Items from a data source:
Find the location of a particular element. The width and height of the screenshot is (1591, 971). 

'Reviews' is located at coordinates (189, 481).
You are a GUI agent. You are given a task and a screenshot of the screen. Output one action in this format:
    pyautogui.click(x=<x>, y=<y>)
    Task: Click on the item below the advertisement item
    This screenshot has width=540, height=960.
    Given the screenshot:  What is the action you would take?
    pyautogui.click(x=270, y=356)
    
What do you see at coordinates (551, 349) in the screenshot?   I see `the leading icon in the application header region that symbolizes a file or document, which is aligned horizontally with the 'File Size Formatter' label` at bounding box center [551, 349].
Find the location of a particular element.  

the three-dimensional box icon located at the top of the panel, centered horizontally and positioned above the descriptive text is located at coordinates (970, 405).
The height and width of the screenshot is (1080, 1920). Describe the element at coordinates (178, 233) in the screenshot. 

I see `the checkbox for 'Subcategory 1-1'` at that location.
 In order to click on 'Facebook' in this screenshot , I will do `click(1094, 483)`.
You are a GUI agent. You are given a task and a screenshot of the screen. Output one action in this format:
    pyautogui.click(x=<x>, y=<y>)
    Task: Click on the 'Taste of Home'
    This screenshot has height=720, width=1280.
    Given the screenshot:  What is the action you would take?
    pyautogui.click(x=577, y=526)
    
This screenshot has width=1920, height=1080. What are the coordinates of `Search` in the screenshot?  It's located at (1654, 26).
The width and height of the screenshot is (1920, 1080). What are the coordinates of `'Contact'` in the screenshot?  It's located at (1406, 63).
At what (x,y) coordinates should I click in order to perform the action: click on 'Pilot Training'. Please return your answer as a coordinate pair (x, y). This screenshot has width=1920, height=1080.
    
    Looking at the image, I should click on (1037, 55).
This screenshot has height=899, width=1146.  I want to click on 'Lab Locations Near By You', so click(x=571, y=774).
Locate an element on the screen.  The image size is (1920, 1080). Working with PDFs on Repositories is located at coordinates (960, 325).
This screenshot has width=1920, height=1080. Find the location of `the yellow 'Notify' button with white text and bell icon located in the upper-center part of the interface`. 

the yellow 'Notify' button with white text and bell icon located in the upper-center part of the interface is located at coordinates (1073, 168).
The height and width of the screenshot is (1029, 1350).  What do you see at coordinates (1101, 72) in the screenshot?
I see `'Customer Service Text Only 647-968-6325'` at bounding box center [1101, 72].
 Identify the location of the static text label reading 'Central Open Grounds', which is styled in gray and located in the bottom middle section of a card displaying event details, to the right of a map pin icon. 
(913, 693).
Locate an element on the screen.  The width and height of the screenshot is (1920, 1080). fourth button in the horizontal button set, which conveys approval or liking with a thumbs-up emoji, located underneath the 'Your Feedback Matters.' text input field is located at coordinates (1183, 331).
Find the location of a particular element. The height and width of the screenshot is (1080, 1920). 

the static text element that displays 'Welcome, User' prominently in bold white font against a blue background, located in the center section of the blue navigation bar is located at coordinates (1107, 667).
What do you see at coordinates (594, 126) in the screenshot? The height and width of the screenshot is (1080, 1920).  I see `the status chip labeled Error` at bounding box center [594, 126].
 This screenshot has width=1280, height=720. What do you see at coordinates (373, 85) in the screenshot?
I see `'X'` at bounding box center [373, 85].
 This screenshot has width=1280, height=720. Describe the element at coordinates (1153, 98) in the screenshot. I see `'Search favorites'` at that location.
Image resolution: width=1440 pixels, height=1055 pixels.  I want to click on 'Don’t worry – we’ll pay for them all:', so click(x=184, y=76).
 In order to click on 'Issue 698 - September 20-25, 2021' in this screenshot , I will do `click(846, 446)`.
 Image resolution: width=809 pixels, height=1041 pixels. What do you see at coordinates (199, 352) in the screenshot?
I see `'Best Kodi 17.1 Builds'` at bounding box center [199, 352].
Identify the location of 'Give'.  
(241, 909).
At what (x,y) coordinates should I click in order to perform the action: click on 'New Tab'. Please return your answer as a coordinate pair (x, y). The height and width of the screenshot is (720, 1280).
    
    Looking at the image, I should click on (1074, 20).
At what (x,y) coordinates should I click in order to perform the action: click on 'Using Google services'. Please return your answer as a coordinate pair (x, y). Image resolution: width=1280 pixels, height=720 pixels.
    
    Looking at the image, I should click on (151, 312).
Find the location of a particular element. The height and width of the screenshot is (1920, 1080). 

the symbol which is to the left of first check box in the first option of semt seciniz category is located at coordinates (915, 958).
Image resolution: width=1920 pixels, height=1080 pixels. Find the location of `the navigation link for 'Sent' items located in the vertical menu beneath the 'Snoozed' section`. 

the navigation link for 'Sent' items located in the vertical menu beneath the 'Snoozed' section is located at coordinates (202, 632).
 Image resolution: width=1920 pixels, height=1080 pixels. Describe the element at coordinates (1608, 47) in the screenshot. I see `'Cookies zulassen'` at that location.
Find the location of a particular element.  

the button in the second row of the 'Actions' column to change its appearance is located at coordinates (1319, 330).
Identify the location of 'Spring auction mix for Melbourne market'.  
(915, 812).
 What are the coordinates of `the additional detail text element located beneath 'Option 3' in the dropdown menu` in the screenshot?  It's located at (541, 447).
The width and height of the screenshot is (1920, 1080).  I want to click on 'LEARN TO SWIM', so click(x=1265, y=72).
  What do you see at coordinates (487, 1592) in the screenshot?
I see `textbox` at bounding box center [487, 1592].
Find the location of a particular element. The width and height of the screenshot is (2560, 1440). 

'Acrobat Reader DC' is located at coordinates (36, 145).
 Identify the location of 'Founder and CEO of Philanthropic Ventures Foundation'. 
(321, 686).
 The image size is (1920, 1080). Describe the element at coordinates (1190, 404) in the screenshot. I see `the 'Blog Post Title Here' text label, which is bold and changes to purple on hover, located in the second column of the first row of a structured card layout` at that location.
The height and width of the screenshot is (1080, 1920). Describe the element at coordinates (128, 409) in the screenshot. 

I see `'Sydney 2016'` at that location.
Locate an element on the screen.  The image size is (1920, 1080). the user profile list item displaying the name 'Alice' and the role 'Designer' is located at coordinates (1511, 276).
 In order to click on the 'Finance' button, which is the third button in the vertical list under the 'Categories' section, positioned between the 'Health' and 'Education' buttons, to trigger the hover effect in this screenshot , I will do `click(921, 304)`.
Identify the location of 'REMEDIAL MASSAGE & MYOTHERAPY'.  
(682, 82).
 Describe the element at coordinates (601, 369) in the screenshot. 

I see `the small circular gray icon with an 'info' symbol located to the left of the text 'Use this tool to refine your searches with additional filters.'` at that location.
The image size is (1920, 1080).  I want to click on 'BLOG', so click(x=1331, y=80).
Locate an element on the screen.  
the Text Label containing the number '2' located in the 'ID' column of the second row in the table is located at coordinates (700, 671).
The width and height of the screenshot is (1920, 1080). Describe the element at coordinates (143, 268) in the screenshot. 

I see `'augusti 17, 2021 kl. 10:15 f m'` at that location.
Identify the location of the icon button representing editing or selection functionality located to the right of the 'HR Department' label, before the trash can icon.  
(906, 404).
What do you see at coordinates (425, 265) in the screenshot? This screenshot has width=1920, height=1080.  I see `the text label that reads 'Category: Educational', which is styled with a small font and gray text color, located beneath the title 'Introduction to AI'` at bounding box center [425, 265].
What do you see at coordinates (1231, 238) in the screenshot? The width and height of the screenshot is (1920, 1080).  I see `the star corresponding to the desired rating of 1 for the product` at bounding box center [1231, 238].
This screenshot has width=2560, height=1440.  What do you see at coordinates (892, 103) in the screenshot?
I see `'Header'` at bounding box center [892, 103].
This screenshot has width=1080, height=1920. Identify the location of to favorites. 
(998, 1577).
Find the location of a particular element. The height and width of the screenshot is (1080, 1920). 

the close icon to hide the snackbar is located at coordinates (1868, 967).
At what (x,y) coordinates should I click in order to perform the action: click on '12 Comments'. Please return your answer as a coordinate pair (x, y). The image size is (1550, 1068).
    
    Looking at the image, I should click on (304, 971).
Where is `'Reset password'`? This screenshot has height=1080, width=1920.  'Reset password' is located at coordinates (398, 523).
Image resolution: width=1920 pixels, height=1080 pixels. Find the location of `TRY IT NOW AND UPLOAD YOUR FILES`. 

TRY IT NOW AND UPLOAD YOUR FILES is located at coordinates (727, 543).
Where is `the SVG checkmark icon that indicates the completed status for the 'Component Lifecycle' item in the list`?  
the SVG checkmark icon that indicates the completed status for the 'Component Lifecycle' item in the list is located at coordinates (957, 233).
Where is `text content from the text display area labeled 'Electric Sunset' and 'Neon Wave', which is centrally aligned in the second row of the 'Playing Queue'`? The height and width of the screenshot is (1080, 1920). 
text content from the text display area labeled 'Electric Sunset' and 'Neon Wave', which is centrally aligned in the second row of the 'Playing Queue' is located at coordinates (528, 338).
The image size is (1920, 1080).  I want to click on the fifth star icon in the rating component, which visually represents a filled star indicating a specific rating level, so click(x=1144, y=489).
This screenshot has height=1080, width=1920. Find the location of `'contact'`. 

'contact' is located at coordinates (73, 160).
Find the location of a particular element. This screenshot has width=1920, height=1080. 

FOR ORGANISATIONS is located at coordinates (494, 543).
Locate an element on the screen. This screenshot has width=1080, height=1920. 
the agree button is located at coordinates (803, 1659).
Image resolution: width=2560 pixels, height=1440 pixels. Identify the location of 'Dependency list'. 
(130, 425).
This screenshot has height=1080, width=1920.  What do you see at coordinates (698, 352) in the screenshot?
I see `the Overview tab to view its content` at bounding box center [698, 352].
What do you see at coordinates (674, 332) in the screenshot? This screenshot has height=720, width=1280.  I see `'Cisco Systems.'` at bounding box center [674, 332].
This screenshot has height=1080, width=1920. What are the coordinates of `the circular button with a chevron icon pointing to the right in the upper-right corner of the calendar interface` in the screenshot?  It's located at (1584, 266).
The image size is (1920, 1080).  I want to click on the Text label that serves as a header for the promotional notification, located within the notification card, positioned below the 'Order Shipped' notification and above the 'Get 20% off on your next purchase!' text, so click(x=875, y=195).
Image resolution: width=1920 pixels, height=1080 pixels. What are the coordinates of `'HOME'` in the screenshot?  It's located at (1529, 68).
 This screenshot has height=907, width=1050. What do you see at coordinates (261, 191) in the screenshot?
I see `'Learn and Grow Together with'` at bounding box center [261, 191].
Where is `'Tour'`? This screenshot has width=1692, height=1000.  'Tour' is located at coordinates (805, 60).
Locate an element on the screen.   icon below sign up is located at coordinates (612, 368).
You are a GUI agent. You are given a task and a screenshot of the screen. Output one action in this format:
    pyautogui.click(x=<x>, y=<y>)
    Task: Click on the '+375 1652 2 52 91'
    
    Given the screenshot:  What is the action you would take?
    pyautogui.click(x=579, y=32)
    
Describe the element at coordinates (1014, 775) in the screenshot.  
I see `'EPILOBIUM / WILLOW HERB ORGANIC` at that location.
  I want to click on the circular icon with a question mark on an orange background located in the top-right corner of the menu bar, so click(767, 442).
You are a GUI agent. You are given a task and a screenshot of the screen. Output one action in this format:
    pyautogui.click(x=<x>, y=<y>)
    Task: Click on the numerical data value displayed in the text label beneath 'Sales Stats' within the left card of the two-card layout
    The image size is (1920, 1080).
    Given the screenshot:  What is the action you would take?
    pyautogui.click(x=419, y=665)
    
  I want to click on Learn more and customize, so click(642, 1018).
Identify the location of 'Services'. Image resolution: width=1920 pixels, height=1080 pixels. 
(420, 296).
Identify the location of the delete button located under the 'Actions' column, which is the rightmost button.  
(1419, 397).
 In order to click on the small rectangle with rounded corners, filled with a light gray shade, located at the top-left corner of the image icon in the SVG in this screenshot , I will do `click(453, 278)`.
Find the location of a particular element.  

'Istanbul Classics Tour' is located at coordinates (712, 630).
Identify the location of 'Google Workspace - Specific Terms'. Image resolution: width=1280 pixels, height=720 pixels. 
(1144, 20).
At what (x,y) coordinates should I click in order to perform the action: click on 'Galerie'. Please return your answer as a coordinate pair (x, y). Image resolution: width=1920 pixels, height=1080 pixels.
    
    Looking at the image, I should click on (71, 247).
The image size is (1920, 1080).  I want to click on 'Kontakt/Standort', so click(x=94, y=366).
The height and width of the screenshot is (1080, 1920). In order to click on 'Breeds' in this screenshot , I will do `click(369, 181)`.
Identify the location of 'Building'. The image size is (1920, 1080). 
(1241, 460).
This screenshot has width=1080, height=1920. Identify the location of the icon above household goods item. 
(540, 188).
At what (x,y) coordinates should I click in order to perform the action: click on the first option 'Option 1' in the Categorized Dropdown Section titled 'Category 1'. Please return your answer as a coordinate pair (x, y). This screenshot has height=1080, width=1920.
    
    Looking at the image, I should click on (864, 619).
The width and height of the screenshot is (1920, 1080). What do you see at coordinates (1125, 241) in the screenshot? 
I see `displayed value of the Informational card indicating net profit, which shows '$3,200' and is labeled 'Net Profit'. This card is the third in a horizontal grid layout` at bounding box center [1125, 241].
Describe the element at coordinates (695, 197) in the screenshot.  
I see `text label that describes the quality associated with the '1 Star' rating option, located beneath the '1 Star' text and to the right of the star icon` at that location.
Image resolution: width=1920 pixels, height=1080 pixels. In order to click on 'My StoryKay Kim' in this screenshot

▶ _EXERCISE TASK_
Convert the records from the start through the line containing "pyautogui.click(x=577, y=526)", inclusive, into a numbered list, omitting blank lines.

▶ _SOLUTION BELOW_
1. Find the location of a particular element. The width and height of the screenshot is (1591, 971). 
2. 'Reviews' is located at coordinates (189, 481).
3. You are a GUI agent. You are given a task and a screenshot of the screen. Output one action in this format:
4.     pyautogui.click(x=<x>, y=<y>)
5.     Task: Click on the item below the advertisement item
6.     This screenshot has width=540, height=960.
7.     Given the screenshot:  What is the action you would take?
8.     pyautogui.click(x=270, y=356)
9. What do you see at coordinates (551, 349) in the screenshot?   I see `the leading icon in the application header region that symbolizes a file or document, which is aligned horizontally with the 'File Size Formatter' label` at bounding box center [551, 349].
10. Find the location of a particular element.  
11. the three-dimensional box icon located at the top of the panel, centered horizontally and positioned above the descriptive text is located at coordinates (970, 405).
12. The height and width of the screenshot is (1080, 1920). Describe the element at coordinates (178, 233) in the screenshot. 
13. I see `the checkbox for 'Subcategory 1-1'` at that location.
14.  In order to click on 'Facebook' in this screenshot , I will do `click(1094, 483)`.
15. You are a GUI agent. You are given a task and a screenshot of the screen. Output one action in this format:
16.     pyautogui.click(x=<x>, y=<y>)
17.     Task: Click on the 'Taste of Home'
18.     This screenshot has height=720, width=1280.
19.     Given the screenshot:  What is the action you would take?
20.     pyautogui.click(x=577, y=526)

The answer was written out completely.